Welcome to the post–Mr. Coffee world, NY Times guys, and thank you for sharing what some of us have known for quite a while: automatic-drip coffee machines just don’t cut it. I know, I know—everyone’s busy, no one has time, down with snobbery! But if you really love the taste of coffee in the morning (or at whatever time of day), don’t you owe it to yourself to make it the best that it can be? Why not get up a little earlier, grind some beans, and brew a delicious cup with your Chemex, your French press, your ceramic cone filter, or a device of your own invention?
If you’re seriously considering making the switch from fast to slow brew, however, consider your coffee and your water, something articles about home-coffee-brewing techniques often leave under-explored.
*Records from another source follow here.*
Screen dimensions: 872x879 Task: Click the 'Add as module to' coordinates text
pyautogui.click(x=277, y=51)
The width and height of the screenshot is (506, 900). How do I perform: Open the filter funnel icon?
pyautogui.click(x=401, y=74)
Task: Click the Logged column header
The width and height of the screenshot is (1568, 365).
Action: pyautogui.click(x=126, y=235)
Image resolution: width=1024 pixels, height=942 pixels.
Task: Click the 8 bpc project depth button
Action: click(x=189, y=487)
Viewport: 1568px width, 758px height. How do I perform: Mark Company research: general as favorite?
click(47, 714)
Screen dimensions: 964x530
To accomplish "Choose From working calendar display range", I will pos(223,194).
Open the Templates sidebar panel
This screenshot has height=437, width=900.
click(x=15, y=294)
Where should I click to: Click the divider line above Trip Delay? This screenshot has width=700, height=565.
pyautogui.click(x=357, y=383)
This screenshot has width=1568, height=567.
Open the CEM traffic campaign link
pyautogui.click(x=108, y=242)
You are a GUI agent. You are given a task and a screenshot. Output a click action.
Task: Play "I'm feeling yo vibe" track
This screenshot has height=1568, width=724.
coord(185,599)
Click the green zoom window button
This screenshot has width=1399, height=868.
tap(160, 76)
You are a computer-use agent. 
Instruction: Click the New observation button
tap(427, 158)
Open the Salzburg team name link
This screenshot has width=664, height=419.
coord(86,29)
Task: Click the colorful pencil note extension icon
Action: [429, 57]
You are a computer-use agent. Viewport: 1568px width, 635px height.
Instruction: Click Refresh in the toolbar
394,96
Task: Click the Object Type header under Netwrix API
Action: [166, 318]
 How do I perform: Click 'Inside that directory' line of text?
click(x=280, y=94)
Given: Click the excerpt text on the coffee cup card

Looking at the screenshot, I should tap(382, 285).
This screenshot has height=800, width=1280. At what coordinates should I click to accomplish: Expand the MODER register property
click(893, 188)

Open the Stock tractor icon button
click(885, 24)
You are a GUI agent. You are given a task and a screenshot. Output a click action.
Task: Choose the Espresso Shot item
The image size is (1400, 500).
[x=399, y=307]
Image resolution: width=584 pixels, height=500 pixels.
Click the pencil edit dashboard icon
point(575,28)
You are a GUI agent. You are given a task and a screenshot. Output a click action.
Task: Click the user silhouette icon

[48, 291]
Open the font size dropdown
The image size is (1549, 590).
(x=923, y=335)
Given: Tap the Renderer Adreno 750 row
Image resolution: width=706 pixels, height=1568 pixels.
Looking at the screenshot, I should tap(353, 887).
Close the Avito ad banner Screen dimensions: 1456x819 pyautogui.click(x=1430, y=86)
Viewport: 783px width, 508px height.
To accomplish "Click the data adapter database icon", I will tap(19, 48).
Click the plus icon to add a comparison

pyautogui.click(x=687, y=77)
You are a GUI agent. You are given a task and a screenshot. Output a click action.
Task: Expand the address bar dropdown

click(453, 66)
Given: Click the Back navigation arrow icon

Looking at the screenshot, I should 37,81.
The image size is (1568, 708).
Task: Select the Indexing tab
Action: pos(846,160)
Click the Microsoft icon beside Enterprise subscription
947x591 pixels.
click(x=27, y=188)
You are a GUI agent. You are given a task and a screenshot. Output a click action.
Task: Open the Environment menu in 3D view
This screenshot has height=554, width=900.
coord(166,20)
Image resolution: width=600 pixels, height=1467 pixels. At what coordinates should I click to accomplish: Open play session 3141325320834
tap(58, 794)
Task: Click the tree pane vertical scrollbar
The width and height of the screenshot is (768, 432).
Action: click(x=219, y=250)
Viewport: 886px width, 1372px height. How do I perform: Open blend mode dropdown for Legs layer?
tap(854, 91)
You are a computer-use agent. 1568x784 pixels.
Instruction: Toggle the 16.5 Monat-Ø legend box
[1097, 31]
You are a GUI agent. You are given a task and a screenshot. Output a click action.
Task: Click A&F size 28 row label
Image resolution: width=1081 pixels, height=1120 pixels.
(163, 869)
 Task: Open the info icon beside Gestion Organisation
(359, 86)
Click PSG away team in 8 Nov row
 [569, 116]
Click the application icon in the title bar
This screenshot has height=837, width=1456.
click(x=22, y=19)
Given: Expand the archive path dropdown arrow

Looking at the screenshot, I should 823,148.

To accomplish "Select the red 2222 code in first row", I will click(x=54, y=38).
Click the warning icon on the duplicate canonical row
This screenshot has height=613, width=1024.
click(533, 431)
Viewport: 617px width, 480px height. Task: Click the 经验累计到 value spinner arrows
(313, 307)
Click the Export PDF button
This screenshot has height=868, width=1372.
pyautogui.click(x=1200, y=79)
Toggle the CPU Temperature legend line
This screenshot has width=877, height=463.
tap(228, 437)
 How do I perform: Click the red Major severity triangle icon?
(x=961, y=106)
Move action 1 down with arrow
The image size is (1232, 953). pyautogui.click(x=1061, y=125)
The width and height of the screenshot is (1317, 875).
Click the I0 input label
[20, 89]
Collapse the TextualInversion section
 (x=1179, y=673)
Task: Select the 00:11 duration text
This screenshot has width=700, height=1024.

A very decent and even expert home-brewed cup of coffee can be achieved with one of the tools above and these other components: freshly roasted beans (ideally ground to order) that come from a cool, dry storage location (try not to put beans in the freezer or make them last for much longer than two weeks); and filtered water, such as that from a Brita or refrigerator water filter.
In fact, I’m not entirely sure that a great cup of coffee can be achieved when one of the three components—slow-brewing tool, fresh coffee, filtered water—is missing. For instance, if you buy a pound of freshly roasted beans from Counter Culture (where my coffee is from, via Peregrine Espresso’s Pedaler), grind them, and brew in an automatic-drip machine, you might find the taste lacking and think twice before buying another batch of fresh beans. By the same token, stale beans that are slow-brewed with filtered water are going to fall flat and make you feel like the extra time isn’t worth it.
In any case, fresh coffee beans will always taste better, and so I would not leave out that component no matter the brewing method. And I personally think a decent grinder can be had for less than $40 and don’t think the brand matters too much, although many purists recommend certain brands, such as Burr. (If you don’t want to buy a grinder, no problem: have the coffee store grind fresh beans to the correct size—course for a press or medium-fine for a ceramic one-cupper—and try to use them within a few weeks.)
A more important consideration is probably the ratio of coffee grinds to water; follow some general guidelines, but still try to find the balance that suits your taste. And don’t worry about purchasing a fancy kettle—boil water on the stove in any vessel and use a little restraint to accomplish the “measured pour” critical to a slowly brewed cup. Happy sipping!